Brief -
Go to the line below that contains "This screenshot has". From there to the end of the records, reproduce each line exactly, except the pictures.

Exercise inputs -
□ □ □

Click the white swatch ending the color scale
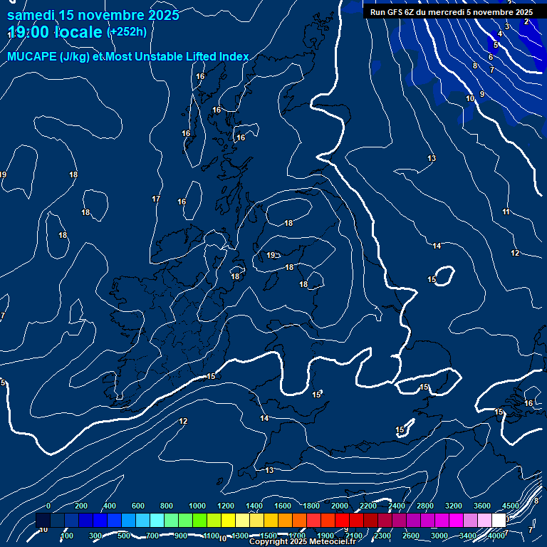 pyautogui.click(x=499, y=521)
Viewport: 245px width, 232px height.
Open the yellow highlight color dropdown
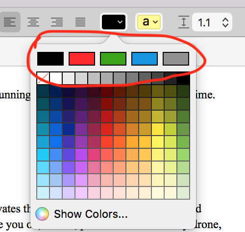(149, 22)
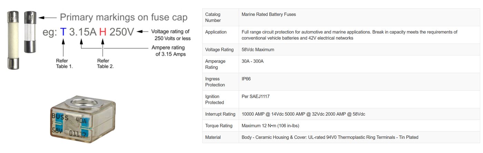Image resolution: width=483 pixels, height=153 pixels.
Task: Select the '30A - 300A' amperage value
Action: tap(254, 61)
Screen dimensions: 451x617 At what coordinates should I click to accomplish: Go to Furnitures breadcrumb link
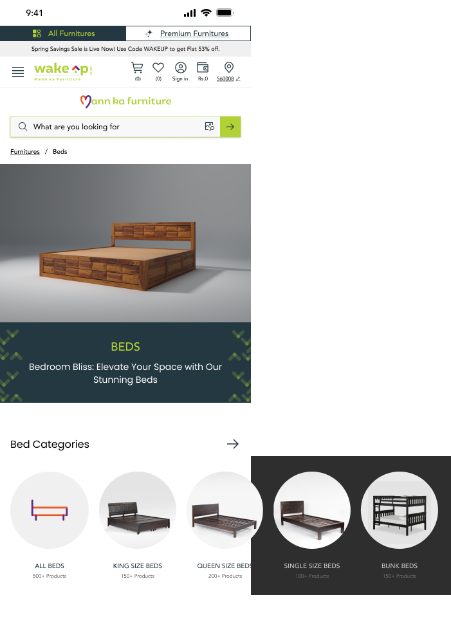tap(25, 151)
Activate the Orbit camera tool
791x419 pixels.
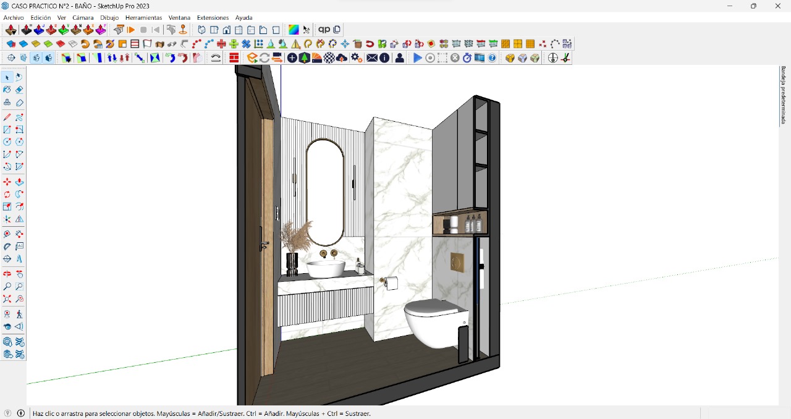tap(7, 274)
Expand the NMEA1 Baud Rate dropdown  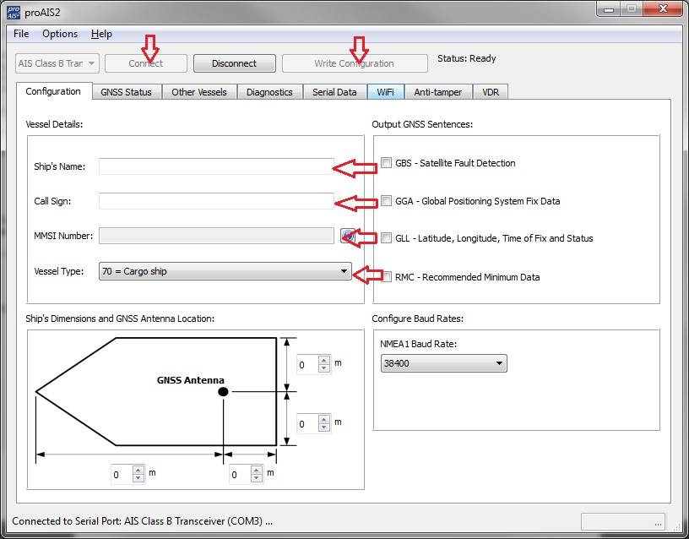(443, 363)
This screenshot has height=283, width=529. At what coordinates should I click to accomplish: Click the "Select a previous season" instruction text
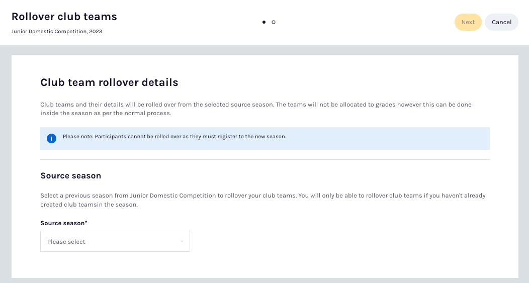coord(262,200)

□ □ □

Response -
This screenshot has height=283, width=529. At what coordinates should I click to accomplish: Click the "Select a previous season" instruction text
coord(262,200)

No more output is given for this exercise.